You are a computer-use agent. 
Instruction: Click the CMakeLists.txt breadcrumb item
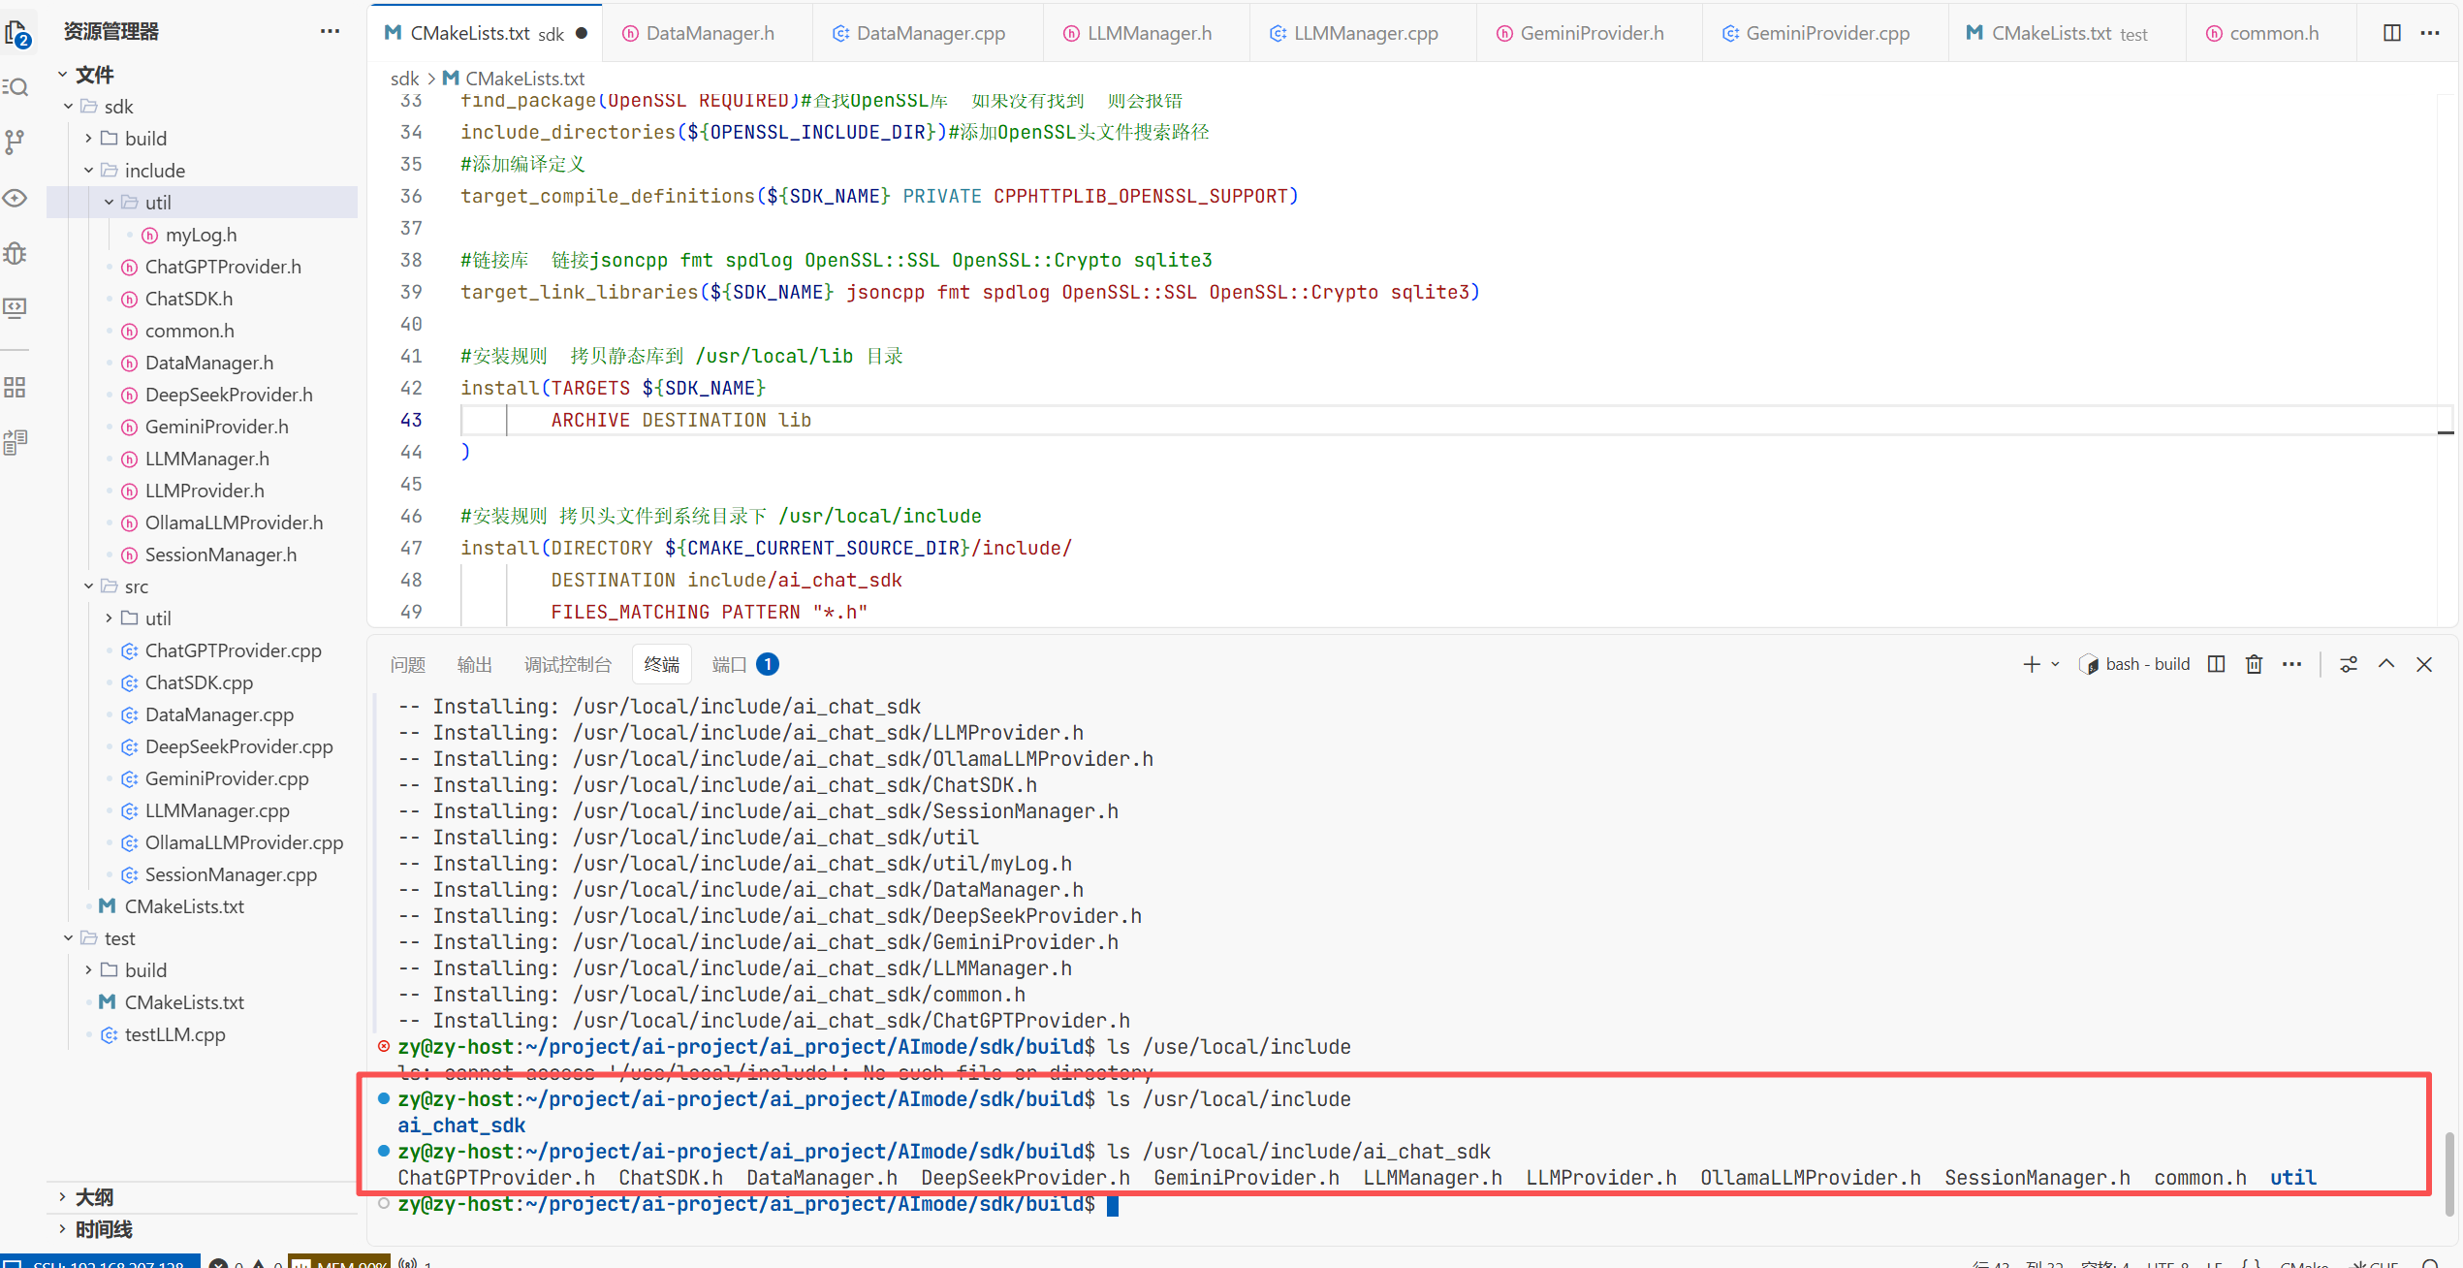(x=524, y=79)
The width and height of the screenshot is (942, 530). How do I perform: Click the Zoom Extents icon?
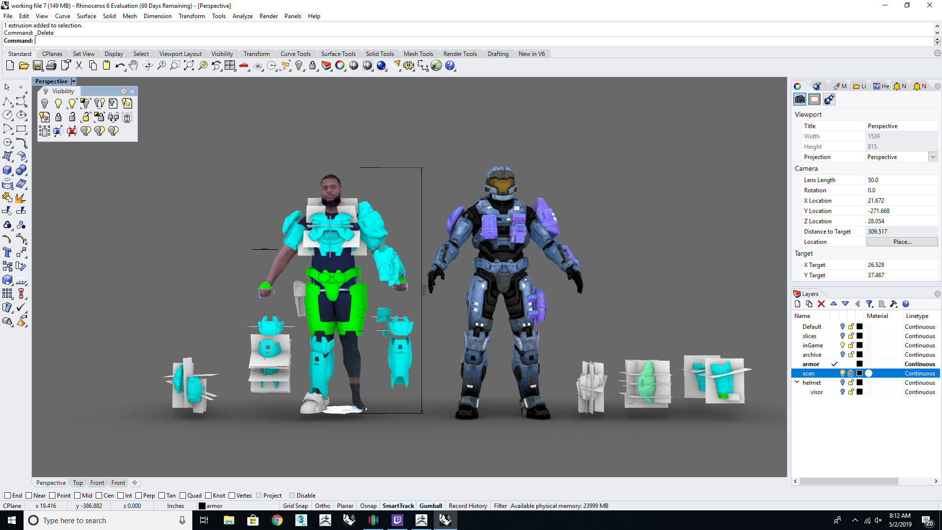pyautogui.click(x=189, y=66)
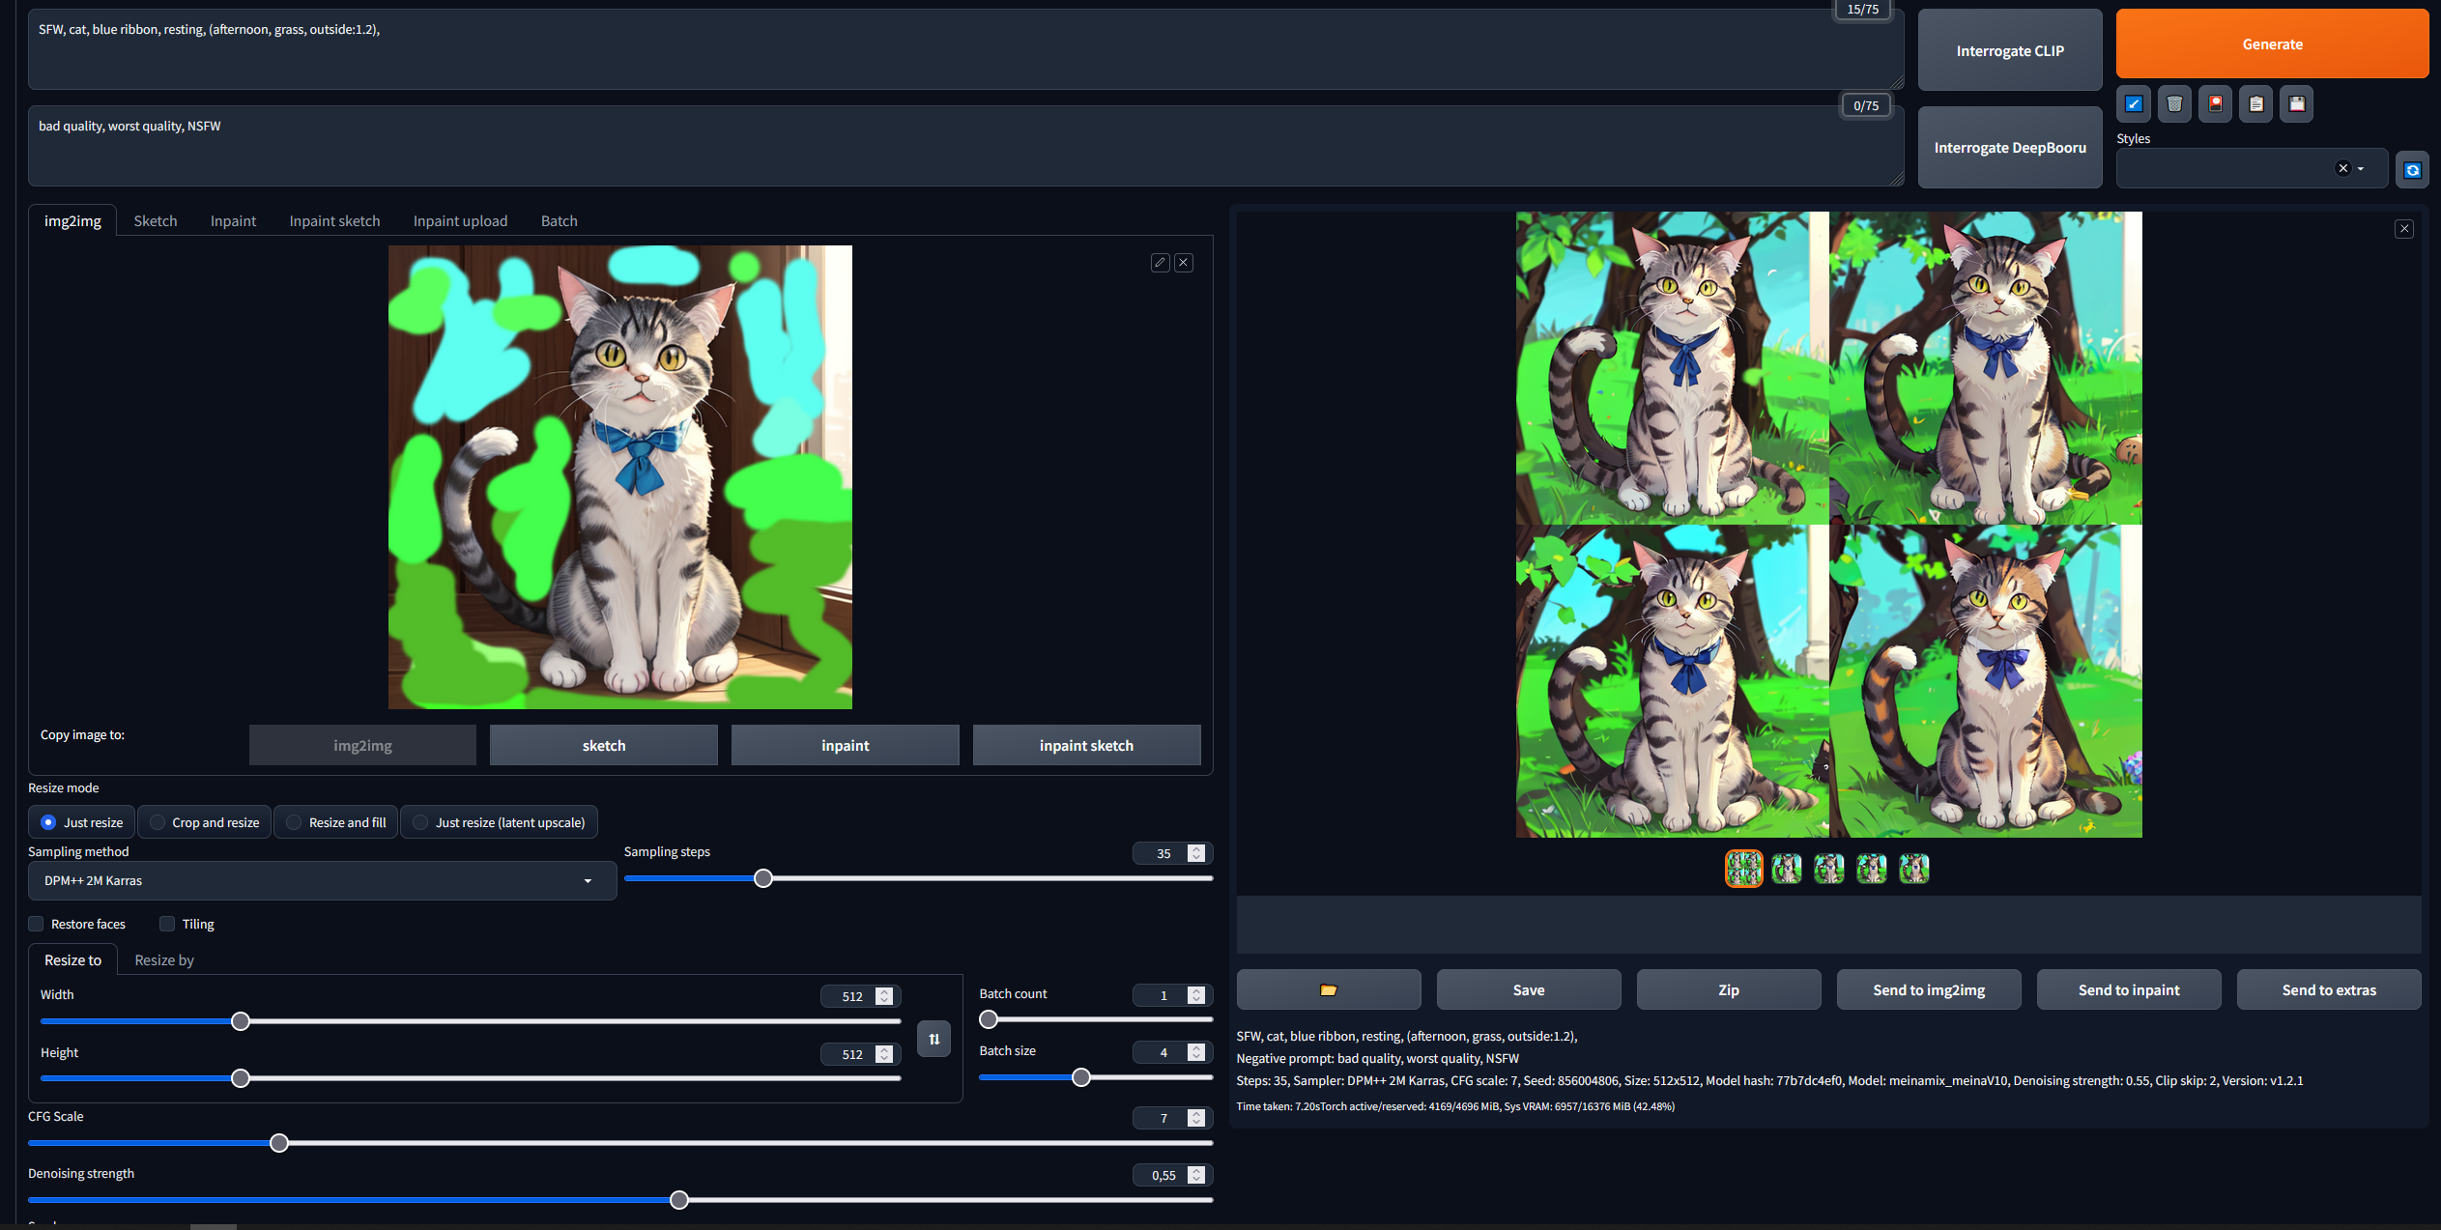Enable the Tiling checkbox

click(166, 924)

[EXERCISE]: Write the material out again exactly. Do not include the pictures.

[YOUR SOLUTION]:
You are a computer-use agent. 
Instruction: Click the CMakeLists.txt breadcrumb item
(x=524, y=79)
The width and height of the screenshot is (942, 530). How do I perform: Click the Zoom Extents icon?
pyautogui.click(x=189, y=66)
Enable the Tiling checkbox

click(166, 924)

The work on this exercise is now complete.